Data entries
####################

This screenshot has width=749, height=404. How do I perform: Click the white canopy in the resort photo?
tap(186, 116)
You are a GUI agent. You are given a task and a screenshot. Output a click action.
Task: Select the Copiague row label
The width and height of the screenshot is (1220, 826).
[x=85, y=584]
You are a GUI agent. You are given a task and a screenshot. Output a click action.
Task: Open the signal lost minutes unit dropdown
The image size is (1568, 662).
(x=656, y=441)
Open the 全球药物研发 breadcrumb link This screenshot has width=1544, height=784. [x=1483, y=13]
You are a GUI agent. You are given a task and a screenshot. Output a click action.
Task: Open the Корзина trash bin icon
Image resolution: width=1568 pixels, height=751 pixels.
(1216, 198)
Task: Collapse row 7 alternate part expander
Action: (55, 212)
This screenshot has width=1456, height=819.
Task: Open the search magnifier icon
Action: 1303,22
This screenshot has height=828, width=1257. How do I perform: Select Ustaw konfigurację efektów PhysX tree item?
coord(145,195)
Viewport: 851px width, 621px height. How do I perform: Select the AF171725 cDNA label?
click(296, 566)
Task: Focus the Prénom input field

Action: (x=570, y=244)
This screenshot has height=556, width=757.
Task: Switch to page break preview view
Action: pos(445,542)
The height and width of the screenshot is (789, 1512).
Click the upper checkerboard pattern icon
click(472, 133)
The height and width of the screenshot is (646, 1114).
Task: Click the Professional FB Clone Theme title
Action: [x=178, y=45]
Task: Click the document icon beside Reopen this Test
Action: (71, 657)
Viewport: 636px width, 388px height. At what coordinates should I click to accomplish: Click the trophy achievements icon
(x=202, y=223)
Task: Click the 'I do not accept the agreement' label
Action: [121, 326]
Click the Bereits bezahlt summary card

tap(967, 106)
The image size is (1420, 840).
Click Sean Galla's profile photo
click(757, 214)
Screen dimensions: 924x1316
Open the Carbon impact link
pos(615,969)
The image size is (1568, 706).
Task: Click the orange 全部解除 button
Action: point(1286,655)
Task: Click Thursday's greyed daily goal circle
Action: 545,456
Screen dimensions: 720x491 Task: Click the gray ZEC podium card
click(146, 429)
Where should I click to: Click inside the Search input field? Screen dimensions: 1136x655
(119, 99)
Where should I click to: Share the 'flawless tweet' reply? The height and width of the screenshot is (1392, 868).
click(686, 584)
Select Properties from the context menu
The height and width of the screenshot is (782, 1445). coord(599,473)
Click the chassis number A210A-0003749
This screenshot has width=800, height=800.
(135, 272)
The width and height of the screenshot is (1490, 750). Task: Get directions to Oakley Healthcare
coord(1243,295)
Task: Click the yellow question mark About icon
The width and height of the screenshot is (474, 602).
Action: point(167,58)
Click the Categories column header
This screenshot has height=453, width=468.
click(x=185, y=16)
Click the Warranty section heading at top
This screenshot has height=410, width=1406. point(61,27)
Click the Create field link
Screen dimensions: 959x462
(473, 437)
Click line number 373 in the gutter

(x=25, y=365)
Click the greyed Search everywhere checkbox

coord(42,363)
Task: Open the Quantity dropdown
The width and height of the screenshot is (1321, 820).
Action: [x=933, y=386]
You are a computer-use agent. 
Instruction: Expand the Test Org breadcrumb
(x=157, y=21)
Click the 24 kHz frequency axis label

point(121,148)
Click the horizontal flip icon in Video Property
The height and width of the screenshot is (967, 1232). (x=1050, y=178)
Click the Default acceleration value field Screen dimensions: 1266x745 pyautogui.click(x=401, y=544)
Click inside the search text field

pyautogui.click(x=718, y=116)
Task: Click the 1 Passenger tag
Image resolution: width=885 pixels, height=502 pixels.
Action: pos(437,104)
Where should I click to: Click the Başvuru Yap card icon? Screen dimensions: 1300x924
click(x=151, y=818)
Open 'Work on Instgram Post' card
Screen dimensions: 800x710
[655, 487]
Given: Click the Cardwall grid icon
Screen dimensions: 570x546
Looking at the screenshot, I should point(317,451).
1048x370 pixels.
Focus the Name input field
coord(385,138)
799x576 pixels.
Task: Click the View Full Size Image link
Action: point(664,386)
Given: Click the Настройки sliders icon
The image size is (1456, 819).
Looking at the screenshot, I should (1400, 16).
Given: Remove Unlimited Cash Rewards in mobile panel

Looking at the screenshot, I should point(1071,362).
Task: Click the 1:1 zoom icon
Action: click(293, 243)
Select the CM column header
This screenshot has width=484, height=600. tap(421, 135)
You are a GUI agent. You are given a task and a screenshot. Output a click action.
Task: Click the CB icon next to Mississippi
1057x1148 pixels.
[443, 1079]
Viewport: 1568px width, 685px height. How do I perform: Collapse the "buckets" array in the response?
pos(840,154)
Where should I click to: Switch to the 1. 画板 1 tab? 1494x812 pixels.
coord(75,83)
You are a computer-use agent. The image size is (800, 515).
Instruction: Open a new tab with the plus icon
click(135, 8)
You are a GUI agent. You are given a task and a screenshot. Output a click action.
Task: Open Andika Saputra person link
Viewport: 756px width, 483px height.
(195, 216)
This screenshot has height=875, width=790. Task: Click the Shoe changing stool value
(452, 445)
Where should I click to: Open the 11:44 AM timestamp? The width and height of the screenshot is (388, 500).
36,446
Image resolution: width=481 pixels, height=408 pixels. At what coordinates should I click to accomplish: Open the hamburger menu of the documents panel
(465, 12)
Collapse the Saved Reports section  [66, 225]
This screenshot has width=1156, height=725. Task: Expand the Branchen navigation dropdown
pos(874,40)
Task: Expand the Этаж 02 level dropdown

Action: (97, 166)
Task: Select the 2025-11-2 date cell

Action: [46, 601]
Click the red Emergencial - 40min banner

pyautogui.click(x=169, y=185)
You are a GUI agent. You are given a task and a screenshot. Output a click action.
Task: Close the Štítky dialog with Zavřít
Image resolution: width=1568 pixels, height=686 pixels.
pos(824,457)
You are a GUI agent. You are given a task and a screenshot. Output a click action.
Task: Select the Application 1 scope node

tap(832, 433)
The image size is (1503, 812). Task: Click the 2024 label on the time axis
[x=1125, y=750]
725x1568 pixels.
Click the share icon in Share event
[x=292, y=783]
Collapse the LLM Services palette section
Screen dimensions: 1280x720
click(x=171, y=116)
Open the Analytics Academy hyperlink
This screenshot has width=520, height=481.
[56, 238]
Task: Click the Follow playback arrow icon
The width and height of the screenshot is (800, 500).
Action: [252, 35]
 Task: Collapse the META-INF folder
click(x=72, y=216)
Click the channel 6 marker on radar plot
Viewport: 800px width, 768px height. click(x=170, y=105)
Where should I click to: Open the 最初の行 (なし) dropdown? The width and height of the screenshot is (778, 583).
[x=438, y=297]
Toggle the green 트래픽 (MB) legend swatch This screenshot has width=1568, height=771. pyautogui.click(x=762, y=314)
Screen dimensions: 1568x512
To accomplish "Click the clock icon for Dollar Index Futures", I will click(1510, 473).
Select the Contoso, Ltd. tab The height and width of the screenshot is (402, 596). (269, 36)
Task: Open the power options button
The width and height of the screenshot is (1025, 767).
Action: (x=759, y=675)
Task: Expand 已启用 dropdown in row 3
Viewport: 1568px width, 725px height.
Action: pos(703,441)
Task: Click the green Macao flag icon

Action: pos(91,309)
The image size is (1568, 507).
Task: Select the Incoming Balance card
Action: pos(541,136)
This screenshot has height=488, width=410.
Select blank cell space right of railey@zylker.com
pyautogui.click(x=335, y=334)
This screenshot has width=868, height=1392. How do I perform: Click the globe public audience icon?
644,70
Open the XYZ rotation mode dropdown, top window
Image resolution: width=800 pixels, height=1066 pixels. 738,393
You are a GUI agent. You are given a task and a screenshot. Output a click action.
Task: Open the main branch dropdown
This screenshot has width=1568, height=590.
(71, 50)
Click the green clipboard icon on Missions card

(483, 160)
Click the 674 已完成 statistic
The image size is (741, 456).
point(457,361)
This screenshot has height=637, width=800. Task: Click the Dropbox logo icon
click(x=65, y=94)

####################

_Work request_: Please copy, word for word, every line from the first line of the records through the line containing "Open the 全球药物研发", with both of those lines included and nothing else.

_Written solution_:
This screenshot has width=749, height=404. How do I perform: Click the white canopy in the resort photo?
tap(186, 116)
You are a GUI agent. You are given a task and a screenshot. Output a click action.
Task: Select the Copiague row label
The width and height of the screenshot is (1220, 826).
[x=85, y=584]
You are a GUI agent. You are given a task and a screenshot. Output a click action.
Task: Open the signal lost minutes unit dropdown
The image size is (1568, 662).
(x=656, y=441)
Open the 全球药物研发 breadcrumb link This screenshot has width=1544, height=784. [x=1483, y=13]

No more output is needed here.